WORK TO COMPLETE
(1) Using the article below on Mercy College's medical mission to The Gambia, answer these:
(a) How many students were on the Mercy team?
(b) Which organization organized the trip?
(c) Which two diseases rare in the U.S. did students get to see?
(2) Return the portion of the article below on Mercy College's medical mission to The Gambia that starts with "Medical missions arranged" and goes on through "Mercy College mission.", copied word for word.

TEXT BLOCK
# # # # # # #

In May, students from Mercy College’s Physician Assistant Program traveled to The Gambia on a 10-day humanitarian medical mission. The team — which included 22 students, two alumni and four faculty members — provided free medical care to approximately 750 people. This was Mercy’s third trip to The Gambia, with the last one dating back to 2019.
“Many people hadn’t seen a doctor since the last time Mercy visited four years ago,” said Mercy College student Emily See, M.S. ’24. “There were patients with lots of problems, some of whom we couldn’t help because it was years too late. That was heartbreaking.”
Over the course of five days, the Mercy team treated patients both in a makeshift clinic in Penyem — a village just over an hour outside the capital — and the Bundung Maternal and Child Health Hospital. The trip was organized by the African Cultural Exchange, a U.S.-based nonprofit that facilitates humanitarian programs in Africa.
The Mercy team treated all kinds of medical needs ranging from basic to emergencies, including lacerations to respiratory distress. For example, patients had lacerations, infected abscesses and fungal infections. One person was vomiting blood, a few people had seizures while waiting in line and a baby arrived in full respiratory distress. Students also got to see diseases that are rare in the U.S., including syphilis and tuberculosis.
“In The Gambia, students put together pieces from the whole didactic year to formulate diagnoses,” said Mercy College Assistant Professor Lorraine Cashin, M.S. ’01, director of the Physician Assistant Program. “There’s such value in students practicing how to use their own observations and patients’ responses to come up with diagnoses as opposed to relying on all the tests and machines that practitioners often use in the U.S.”
See was grateful for all the practice: “Faculty members really let us lead everything with zero judgment, which was amazing. I learned how to think on my feet to solve a problem in a different way since I didn’t have all the tests or equipment you’d have in the U.S. I was thinking about not just how to treat a patient but maybe five treatments down the line because we didn't have access to the first four.”
On the last day, students worked rapid fire after a quick lunch to see all the remaining patients before catching their return flight. “I’ll never forget the desperation on their faces,” said See. “They stuck around hoping we'd see them even though we’d already closed the clinic.”
The trip taught Harry to be even more humble and respectful of how others live. He plans to continue his service by mentoring a young man in the village who wants to study medicine: “If he brings that education back to the village, that’ll help many more people.”
Medical missions arranged by Mercy’s School of Health and Natural Sciences – such as the missions to The Gambia and the Dominican Republic which look place earlier this year - provide students with invaluable clinical experience and offer unique insights into the health care profession. Even more so, Mercy’s mission trips contribute to global health efforts in a post-COVID 19 reality where many countries are grappling with extreme disparity and lack of medical services. In preparing future generations of workers to confidently meet the needs of their diverse patients and navigate a rapidly evolving health care landscape, the trips exemplify the Mercy College mission.

# # # # # # #

(Dataset entries)
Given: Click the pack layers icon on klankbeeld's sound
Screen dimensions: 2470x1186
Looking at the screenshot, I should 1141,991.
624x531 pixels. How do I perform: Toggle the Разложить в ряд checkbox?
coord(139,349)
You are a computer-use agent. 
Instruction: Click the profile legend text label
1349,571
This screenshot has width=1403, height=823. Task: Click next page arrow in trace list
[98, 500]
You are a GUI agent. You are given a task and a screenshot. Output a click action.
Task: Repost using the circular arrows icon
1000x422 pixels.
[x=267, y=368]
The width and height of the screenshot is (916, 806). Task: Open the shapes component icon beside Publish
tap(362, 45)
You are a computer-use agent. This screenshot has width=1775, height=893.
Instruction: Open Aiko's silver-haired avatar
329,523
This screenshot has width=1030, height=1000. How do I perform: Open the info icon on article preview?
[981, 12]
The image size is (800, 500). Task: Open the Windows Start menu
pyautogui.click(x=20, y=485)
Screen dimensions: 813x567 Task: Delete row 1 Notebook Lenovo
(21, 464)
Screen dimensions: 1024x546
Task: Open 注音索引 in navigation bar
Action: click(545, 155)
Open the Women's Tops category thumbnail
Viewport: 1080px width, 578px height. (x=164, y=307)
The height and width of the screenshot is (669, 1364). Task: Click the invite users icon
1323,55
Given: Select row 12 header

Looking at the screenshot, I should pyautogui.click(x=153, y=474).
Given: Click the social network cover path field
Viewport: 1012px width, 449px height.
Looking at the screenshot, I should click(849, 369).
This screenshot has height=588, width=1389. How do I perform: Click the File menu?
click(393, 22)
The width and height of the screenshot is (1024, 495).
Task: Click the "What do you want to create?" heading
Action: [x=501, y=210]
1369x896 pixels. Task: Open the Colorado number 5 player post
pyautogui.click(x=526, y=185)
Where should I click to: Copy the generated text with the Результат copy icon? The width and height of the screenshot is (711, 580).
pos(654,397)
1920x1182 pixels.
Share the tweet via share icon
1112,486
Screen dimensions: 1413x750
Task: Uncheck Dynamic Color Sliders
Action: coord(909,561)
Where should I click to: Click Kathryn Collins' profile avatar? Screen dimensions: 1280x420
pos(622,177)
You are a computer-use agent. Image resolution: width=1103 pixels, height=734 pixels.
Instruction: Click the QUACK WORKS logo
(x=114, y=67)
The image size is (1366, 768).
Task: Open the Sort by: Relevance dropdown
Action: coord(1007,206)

# # # # # # #

YOUR WRITTEN ANSWERS
(1)
(a) 22 students.
(b) The African Cultural Exchange.
(c) Syphilis and tuberculosis.

(2)
Medical missions arranged by Mercy’s School of Health and Natural Sciences – such as the missions to The Gambia and the Dominican Republic which look place earlier this year - provide students with invaluable clinical experience and offer unique insights into the health care profession. Even more so, Mercy’s mission trips contribute to global health efforts in a post-COVID 19 reality where many countries are grappling with extreme disparity and lack of medical services. In preparing future generations of workers to confidently meet the needs of their diverse patients and navigate a rapidly evolving health care landscape, the trips exemplify the Mercy College mission.